There is no approved breath or saliva test in the U.S. or Canada to determine if someone recently consumed marijuana. In Washington, a blood test is the best available method to measure THC levels. The state's maximum is five nanograms of THC per millilitre of blood.
Washington police must obtain a judge-approved search warrant before bringing a driver to hospital for a blood test — a process that can take a couple hours. While marijuana remnants can stay in a person's system for days, active THC dissipates rapidly.
"That's why in a general traffic-stop situation, where say a person was smoking it as they were driving down the road, there's a time aspect where we want to try to get the test done as soon as possible," said Washington State Patrol Sgt. Brandon Villanti.
But questions remain about whether every person with active THC in their system is actually impaired by the drug. Lawyer John Conroy said medical patients who regularly use marijuana do not get high.
"Just measuring nanograms in your blood doesn't do it. That's what they do in Washington state and you're presumed to be impaired and it's irrebuttable."
LAWMAKERS ON WILD RIDE
Alaska and Oregon legalized pot last year and are in the midst of crafting new rules. Cynthia Franklin, director of Alaska's Alcoholic Beverage and Marijuana Control Boards, said lawmakers are under pressure to meet tight timelines and begin issuing licences in May.
"It's a wild ride, and we've been through a lot of loops and twirls and stomach-churning drops," she said.
Representatives from all four states stressed the importance of public engagement. Oregon recently adopted its temporary requirements for marijuana licensees after a robust community debate.
"We don't have a bunch of controversy around our rules because we've been transparent and open," said Rob Patridge, chair of the Oregon Liquor Control Commission.

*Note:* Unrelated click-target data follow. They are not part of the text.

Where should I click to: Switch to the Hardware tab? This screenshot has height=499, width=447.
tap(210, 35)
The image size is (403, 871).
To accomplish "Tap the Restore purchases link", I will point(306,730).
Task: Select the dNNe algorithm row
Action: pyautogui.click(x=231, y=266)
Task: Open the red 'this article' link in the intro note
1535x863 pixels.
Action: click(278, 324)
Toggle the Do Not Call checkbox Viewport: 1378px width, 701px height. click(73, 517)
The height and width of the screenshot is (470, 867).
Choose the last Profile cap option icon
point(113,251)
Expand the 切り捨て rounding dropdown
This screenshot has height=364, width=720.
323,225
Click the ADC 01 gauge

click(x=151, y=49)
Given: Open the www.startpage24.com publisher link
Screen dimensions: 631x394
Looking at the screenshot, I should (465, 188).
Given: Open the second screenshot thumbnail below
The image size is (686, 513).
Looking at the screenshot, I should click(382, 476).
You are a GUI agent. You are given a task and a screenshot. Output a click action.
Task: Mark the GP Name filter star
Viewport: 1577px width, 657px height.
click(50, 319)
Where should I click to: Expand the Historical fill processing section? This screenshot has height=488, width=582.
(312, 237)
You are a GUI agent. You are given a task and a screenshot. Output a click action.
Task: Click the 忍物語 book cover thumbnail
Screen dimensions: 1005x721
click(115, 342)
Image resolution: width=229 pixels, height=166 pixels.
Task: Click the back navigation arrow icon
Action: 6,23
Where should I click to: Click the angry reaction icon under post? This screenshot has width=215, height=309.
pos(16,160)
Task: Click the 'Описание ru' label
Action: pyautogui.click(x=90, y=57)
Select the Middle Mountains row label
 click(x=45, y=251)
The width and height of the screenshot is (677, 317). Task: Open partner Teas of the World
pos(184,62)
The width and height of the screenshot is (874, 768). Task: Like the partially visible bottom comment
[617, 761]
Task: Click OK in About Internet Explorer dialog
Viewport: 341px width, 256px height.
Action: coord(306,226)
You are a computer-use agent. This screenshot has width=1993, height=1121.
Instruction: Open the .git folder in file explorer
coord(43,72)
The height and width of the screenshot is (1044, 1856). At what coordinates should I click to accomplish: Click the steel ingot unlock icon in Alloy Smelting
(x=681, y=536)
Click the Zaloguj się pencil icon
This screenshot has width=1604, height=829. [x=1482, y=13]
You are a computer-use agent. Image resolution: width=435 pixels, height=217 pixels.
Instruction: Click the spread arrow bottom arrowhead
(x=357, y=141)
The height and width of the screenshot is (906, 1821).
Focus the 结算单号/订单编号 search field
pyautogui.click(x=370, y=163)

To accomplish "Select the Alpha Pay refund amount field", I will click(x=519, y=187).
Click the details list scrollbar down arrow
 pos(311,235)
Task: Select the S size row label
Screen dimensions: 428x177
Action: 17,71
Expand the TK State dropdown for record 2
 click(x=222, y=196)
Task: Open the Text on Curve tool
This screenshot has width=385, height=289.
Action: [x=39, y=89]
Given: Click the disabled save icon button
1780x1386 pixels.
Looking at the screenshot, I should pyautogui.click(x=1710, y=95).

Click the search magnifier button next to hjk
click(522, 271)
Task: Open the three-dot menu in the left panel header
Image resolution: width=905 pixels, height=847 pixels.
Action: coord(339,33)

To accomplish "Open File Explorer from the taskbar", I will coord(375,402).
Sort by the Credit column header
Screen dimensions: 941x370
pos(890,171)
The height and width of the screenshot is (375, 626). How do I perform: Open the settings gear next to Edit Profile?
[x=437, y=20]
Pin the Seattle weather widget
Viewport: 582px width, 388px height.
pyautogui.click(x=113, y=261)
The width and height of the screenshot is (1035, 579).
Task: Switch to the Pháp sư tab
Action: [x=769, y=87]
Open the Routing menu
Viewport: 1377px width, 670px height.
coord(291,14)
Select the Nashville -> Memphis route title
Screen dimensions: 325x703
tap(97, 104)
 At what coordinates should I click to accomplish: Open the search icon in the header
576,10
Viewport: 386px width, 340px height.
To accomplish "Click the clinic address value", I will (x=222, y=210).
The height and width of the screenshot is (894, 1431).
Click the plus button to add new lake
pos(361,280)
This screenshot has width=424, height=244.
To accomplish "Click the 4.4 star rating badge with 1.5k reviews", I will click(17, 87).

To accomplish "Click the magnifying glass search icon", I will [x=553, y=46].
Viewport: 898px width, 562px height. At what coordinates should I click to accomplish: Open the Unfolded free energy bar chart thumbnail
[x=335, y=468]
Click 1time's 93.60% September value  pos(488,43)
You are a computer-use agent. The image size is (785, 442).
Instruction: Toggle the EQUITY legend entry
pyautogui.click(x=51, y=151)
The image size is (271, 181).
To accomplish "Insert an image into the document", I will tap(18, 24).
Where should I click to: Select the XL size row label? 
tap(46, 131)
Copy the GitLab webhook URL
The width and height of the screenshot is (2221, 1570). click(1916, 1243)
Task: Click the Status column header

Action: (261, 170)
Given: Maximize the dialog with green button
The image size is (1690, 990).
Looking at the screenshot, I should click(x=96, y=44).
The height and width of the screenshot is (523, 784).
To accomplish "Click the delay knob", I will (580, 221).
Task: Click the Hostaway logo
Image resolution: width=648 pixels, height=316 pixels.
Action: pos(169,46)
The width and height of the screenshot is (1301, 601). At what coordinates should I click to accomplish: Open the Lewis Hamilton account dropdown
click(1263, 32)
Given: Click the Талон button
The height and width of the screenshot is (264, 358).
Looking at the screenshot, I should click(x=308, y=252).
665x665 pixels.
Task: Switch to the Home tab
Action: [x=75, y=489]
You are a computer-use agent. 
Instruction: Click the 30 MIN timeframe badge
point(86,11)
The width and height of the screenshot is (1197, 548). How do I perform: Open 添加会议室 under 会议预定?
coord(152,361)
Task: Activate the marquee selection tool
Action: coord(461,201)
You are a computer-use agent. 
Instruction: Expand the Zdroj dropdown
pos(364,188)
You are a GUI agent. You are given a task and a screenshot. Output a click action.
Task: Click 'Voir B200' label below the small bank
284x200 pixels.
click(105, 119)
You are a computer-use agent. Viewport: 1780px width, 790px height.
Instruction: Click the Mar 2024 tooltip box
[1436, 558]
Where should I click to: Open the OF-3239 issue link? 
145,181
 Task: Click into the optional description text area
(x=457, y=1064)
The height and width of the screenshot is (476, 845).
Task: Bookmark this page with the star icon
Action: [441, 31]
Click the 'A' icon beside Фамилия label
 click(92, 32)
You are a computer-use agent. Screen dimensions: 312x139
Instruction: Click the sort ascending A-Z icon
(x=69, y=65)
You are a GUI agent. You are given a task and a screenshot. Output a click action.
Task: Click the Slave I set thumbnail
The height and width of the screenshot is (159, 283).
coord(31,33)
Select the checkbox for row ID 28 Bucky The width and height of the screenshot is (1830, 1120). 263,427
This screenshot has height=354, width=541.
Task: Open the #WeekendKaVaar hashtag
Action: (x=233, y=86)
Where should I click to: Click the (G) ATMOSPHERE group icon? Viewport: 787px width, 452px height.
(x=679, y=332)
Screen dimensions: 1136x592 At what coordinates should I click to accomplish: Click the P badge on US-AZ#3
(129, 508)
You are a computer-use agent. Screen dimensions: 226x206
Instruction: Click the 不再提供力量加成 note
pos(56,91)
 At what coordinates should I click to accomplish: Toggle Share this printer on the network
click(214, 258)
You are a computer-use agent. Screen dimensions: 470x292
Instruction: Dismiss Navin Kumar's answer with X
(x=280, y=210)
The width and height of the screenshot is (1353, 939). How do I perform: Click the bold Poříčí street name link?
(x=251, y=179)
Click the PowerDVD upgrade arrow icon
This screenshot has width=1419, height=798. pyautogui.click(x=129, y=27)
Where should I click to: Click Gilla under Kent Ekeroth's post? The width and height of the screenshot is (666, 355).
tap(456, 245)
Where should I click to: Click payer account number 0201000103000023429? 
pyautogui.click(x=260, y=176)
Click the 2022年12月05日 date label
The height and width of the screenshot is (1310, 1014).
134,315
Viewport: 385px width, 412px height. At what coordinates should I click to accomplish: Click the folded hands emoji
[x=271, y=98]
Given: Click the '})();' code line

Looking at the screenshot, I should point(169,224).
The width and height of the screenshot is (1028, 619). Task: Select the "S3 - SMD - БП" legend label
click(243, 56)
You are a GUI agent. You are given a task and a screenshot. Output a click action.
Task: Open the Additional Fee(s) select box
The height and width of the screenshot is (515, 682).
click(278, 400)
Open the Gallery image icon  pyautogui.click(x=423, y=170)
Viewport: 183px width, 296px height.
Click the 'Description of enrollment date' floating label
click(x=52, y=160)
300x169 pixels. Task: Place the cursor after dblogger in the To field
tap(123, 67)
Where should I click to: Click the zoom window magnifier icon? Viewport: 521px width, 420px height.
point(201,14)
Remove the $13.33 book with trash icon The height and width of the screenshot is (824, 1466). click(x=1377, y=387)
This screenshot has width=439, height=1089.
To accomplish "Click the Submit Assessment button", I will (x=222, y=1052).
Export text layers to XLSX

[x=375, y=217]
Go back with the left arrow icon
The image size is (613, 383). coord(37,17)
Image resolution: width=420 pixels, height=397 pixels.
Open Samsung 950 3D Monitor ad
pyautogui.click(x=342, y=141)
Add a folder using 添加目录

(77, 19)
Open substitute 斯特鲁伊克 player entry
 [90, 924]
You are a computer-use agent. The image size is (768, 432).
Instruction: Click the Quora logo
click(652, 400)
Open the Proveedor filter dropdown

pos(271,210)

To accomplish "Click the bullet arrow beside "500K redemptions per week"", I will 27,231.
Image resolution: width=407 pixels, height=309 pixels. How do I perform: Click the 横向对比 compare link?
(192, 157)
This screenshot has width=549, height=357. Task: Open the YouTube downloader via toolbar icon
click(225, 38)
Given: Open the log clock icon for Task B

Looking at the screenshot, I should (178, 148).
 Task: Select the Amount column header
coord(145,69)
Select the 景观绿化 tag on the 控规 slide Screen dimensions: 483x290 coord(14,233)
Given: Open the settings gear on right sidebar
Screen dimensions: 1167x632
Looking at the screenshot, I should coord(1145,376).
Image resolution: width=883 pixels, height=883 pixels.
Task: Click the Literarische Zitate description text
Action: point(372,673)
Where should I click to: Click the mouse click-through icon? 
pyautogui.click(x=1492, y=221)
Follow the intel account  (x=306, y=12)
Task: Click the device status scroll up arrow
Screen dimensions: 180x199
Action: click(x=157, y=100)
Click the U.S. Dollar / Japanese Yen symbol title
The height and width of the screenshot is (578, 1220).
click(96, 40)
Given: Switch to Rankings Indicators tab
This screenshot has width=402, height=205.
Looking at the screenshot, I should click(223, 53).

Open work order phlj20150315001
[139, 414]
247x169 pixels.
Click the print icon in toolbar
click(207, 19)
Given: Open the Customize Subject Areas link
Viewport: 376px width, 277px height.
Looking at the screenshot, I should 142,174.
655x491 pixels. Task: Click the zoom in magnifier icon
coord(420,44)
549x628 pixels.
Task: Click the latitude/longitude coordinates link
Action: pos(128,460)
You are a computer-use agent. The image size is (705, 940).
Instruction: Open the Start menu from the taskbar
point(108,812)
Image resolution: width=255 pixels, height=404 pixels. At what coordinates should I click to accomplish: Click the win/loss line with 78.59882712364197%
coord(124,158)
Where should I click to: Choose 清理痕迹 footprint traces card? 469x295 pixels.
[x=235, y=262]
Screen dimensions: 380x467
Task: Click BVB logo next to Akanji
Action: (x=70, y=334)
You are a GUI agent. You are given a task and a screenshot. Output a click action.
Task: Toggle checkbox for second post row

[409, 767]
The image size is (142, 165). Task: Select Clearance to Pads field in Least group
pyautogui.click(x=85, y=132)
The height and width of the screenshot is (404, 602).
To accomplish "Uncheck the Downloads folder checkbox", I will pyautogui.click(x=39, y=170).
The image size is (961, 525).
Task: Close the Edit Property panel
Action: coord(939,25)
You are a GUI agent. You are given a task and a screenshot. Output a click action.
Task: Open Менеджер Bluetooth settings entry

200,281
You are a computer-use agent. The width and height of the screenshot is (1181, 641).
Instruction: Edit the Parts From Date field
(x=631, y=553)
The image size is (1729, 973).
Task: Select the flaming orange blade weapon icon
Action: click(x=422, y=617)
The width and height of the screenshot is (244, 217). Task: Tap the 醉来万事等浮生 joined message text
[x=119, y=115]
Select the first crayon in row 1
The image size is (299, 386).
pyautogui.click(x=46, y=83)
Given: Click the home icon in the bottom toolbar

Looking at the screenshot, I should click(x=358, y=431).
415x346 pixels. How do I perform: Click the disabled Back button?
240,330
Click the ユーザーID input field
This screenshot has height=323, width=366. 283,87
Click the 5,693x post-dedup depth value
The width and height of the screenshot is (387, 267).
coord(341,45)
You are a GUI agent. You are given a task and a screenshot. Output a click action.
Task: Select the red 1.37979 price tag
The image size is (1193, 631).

Patridge, also a district attorney, estimated about 75 per cent of medical marijuana grown in the state is currently going into the black market or being exported.
"We're hoping that the regulatory environment that we've put in place will attract those who want to participate in a legal market," he said.
"However, Oregon is way over-producing for its current population that could partake in marijuana. So, unless (legalization) is done on a nationwide level, we are certainly going to continue to have significant black market problems."
And if Trudeau wants to learn from Oregon, Patridge said he would welcome a visit.
"Tell him our door is open to him. We're happy to share with our neighbours to the north."